Return to Forever

Tonight, a guest blog from my husband:

 
I may be dating myself but I vividly remember hearing Chick Corea’s Return to Forever band play a set in Boston in the early 1970’s. I was in medical school at the time, but that didn’t stop me from scraping together the ticket money to hear the group do some of my all-time favorites like Spain and Crystal Silence. In the 1980’s Return to Forever was re-configured as a jazz rock group with Chick playing synthesizers instead of the acoustic piano. I was particularly fond of the Romantic Warrior album which I listened to on my way to the hospital as a young physician. In 2011 the band was resurrected for a world tour. Although I didn’t get to see the live concert, I enjoyed the YouTube videos. Listening to this music again was magical, and brought me back to the earlier days of my medical career. Like déjà vu all over again, so to speak.

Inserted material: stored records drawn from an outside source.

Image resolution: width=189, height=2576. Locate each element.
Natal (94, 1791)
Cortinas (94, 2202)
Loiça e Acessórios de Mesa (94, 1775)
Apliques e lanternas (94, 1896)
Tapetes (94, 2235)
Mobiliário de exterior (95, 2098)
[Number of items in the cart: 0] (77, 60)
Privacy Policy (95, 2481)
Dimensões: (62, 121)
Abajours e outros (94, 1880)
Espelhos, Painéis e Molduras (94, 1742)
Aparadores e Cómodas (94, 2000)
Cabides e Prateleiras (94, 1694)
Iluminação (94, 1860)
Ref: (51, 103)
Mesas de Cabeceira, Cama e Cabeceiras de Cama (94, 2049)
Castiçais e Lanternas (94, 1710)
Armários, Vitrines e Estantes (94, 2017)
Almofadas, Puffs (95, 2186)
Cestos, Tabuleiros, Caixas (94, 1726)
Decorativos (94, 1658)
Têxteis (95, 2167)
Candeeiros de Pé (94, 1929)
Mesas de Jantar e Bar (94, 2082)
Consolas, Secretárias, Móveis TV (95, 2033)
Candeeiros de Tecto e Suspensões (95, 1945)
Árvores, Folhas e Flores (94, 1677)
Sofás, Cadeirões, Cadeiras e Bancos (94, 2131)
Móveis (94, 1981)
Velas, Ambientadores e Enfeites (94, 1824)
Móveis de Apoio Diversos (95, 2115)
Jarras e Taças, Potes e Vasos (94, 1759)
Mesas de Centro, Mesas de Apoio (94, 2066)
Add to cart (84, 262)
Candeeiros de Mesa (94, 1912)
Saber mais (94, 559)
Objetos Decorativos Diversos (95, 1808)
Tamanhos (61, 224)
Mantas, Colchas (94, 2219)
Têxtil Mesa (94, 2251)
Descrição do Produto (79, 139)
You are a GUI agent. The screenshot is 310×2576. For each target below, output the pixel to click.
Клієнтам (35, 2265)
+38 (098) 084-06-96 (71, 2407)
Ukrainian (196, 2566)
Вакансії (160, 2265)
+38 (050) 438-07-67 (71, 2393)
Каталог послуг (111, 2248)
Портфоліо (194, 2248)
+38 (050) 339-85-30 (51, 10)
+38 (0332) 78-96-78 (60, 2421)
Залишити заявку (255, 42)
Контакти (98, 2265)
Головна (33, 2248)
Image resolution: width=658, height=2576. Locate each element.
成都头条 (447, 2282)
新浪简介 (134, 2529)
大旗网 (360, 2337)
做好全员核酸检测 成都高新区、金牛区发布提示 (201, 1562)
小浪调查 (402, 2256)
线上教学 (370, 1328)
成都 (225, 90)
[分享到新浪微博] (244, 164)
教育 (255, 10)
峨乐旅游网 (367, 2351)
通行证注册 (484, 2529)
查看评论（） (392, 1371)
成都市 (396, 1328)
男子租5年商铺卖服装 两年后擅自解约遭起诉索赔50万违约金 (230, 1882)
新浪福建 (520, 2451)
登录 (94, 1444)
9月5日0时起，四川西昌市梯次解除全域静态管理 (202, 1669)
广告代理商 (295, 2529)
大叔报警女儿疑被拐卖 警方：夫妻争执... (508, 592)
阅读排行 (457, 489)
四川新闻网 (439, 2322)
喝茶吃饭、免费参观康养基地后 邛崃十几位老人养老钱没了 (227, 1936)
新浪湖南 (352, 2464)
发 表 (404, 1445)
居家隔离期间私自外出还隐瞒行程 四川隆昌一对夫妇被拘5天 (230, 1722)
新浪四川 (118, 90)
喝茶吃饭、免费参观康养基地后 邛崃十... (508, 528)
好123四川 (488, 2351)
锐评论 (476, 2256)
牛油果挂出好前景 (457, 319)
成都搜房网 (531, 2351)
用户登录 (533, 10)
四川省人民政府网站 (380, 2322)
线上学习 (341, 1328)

This past week I’ve had another “Return to Forever”experience. It happened when I entered a skilled nursing facility where my father-in-law was staying to recuperate after cardiac surgery. Here’s what I noticed: the name of the facility is the Goldberg Center and the first patient room I came to was occupied by Gussie and Sadie Schwartz, one of whom was screaming “I’ve got a sore somewhere! Get me out of here!” Instantly, I was transported back in time to the decade or so I spent as a young doctor at Boston’s Beth Israel Hospital. Some of you may know this as the “House of God”, the title of an (in)famous book about the mostly funny and sometimes outrageous fictitious exploits of the young doctors in training there. Our present day Gussie and Sadie would have felt right at home there in the House of God.

While I was an intern at the House of God I had my own outrageous exploits which (thank God!) did not make it into the book. My favorite involved an elderly man who was brought by his wife to the ER late one night with chest pain. When I told him that the diagnosis was a heart attack, his wife shrieked and clutched her chest. She, too, was having a heart attack, and like her husband was admitted to the Coronary Care Unit, where they ended up sharing the same room. The following morning as I entered the Unit I found the staff standing in front of their room not reviewing their cardiac status as expected, but laughing uncontrollably and pointing at the name plate on the door. It read “Ike and Tina Weiner” (I swear).

The House of God had a serious role in my life, too. It’s where I met my wife, and where my children were born. Recently, our daughter learned that she will be a resident in medicine there. My wife and I are thrilled by this. We hope her experience there is as meaningful for her, as it was for us. Now, let’s see if she can top the “Ike and Tina” story.